Exercise prompt:
Output the records below verbatim, minus the pictures.

Source material:

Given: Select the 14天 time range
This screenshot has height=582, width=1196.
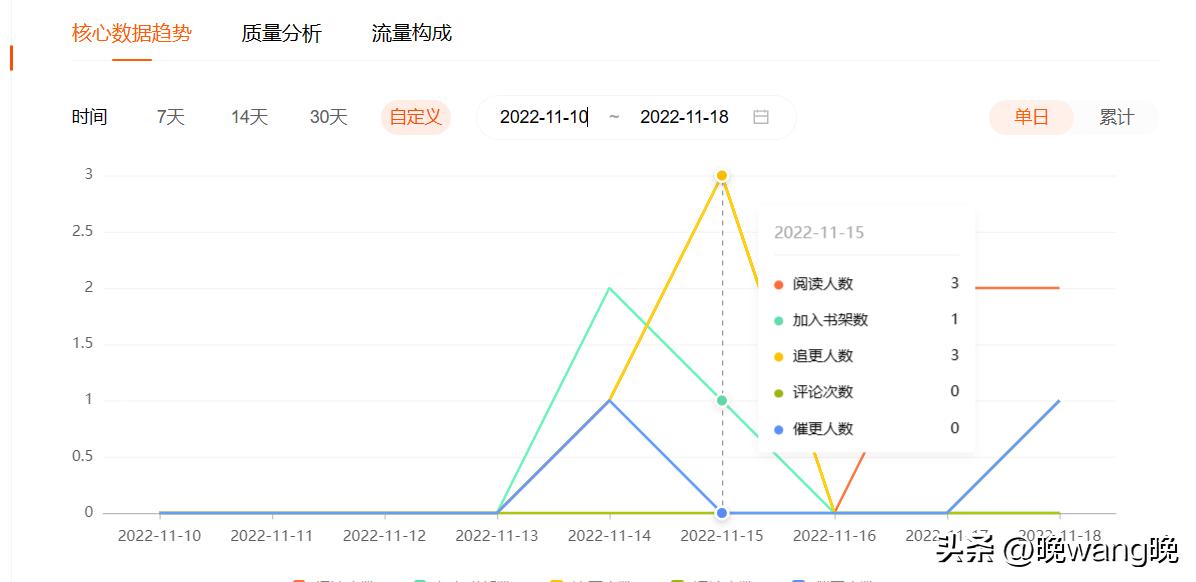Looking at the screenshot, I should [247, 116].
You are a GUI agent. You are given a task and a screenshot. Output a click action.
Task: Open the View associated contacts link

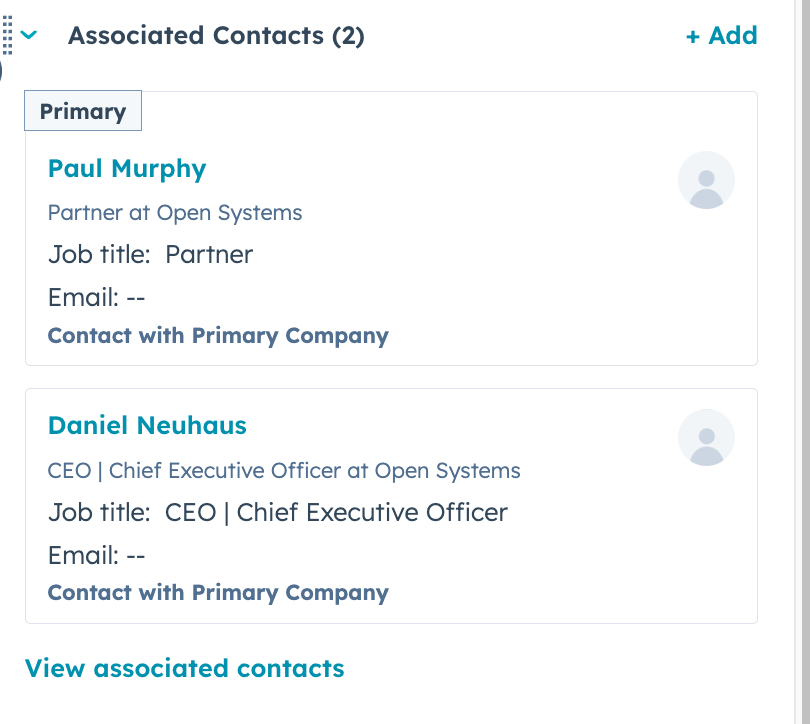coord(184,668)
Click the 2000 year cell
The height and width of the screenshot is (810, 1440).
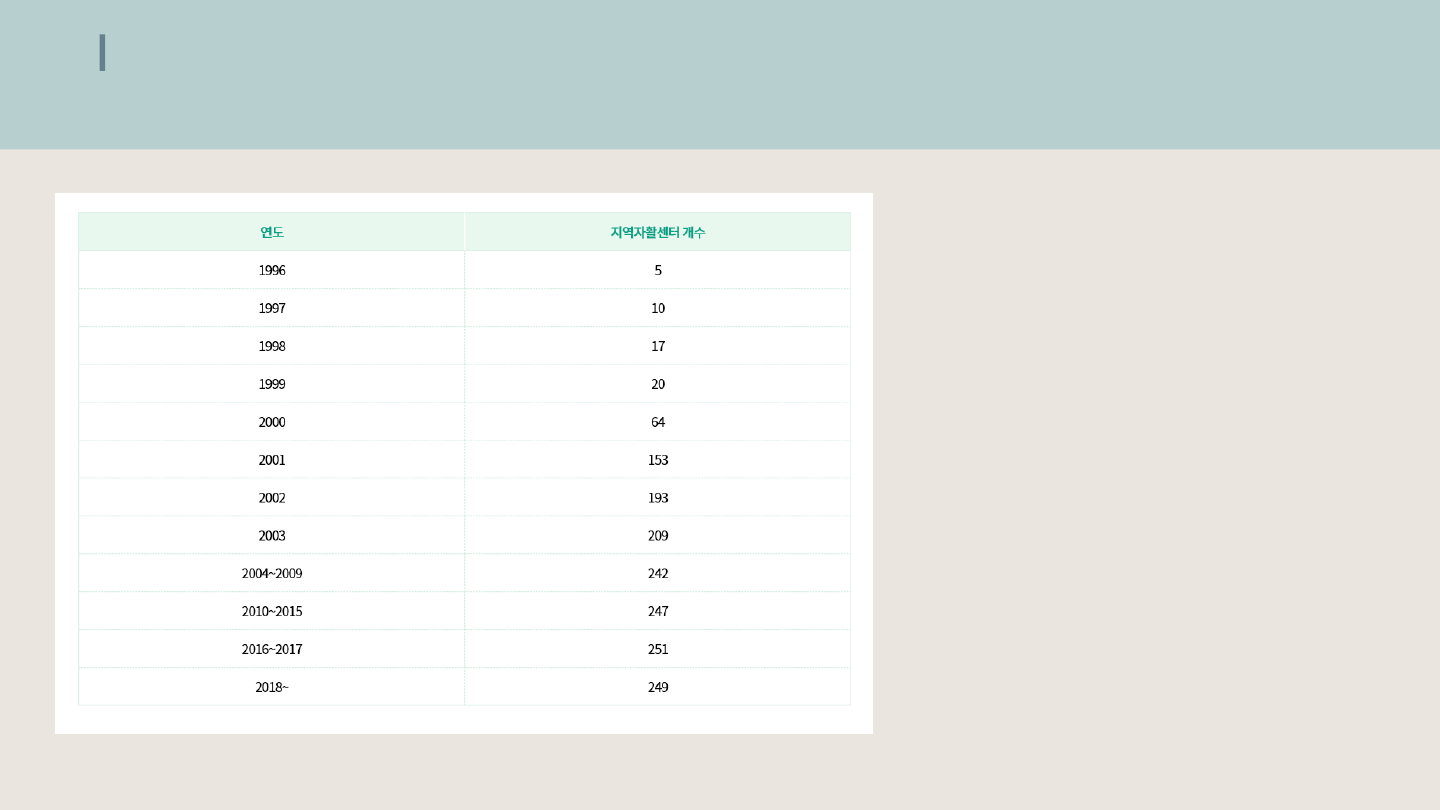[x=272, y=422]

Solution to this problem:
Given: Select the 14天 time range
This screenshot has height=582, width=1196.
Looking at the screenshot, I should [247, 116].
You are a GUI agent. You are given a task and a screenshot. Output a click action.
Task: Open the View associated contacts link

coord(184,668)
Click the 2000 year cell
The height and width of the screenshot is (810, 1440).
[x=272, y=422]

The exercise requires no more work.